Nunes tornou-se, mais por necessidade do que por convicção, o candidato oficial da família Bolsonaro. Ele não é, entretanto, o candidato do bolsonarismo. Pelo menos não do bolsonarismo que habita o zap profundo e se alastra organizado nas redes sociais. O eleitor desse segmento ideológico, altamente mobilizado, não o vê como “alternativa” ou “opção”, mas como parte daquilo que o ex-presidente deveria combater. Conhecedor desse sentimento, Marçal já vocalizou isso dizendo que o ex-presidente teve de “curvar a cervical” ante Valdemar Costa Neto.

Em entrevista à CNN, Marçal tratou de relativizar a liderança de Bolsonaro no chamado campo da direita política. “Nós que somos defensores da liberdade, eu tenho um recado para todo mundo, qualquer brasileiro que estiver em qualquer lugar do mundo, a liberdade não tem dono. Não é o Pablo Marçal que manda nisso, não é Bolsonaro que manda nisso”, disse. Sua mensagem já foi devidamente assimilada pelo eleitorado, que passou a marchar em sua direção. Os mais variados institutos de pesquisas apontam a subtração dos votos de Nunes em contraste ao crescente apoio à Marçal.

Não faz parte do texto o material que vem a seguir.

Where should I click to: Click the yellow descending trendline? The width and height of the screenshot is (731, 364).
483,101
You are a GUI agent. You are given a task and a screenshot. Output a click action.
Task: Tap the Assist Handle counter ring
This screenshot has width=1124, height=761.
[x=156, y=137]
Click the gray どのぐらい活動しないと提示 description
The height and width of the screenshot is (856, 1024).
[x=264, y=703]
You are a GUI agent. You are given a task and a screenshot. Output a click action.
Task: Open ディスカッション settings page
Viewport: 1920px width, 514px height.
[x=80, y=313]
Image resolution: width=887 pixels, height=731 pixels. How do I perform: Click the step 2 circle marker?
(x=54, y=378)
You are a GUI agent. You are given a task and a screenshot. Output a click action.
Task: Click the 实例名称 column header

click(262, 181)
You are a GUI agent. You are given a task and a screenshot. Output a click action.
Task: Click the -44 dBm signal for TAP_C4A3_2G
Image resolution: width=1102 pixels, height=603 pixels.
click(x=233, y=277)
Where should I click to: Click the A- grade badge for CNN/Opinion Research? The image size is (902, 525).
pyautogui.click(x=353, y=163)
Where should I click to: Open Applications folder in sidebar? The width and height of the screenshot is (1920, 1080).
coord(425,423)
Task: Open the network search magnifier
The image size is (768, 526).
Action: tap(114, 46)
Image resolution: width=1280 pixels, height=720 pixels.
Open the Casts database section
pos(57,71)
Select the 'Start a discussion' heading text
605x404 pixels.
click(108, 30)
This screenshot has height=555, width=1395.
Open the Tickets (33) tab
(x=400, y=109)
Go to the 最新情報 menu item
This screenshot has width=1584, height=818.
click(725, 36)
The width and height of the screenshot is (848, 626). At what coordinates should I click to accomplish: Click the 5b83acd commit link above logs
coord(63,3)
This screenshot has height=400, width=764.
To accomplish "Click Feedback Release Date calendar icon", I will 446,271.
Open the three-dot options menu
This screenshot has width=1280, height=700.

Enquanto Marçal desponta como nome de preferência da direita bolsonarista e Boulos lhe confere pauta permanente, Nunes encolhe, perdido na ilusão de que o discurso pragmático sobre a zeladoria municipal lhe dará alguma chance de vitória. Dos principais concorrentes, Tábata Amaral é a única que parece disposta a fazer o debate no campo da política e da moral. Ela o faz com coragem, ainda que sacrificando a própria postulação eleitoral. Surpreende que não seja seguida pelos demais, que parecem ainda inconscientes, tanto à esquerda quanto à direita, de que se converteram em cabos eleitorais involuntários do coach.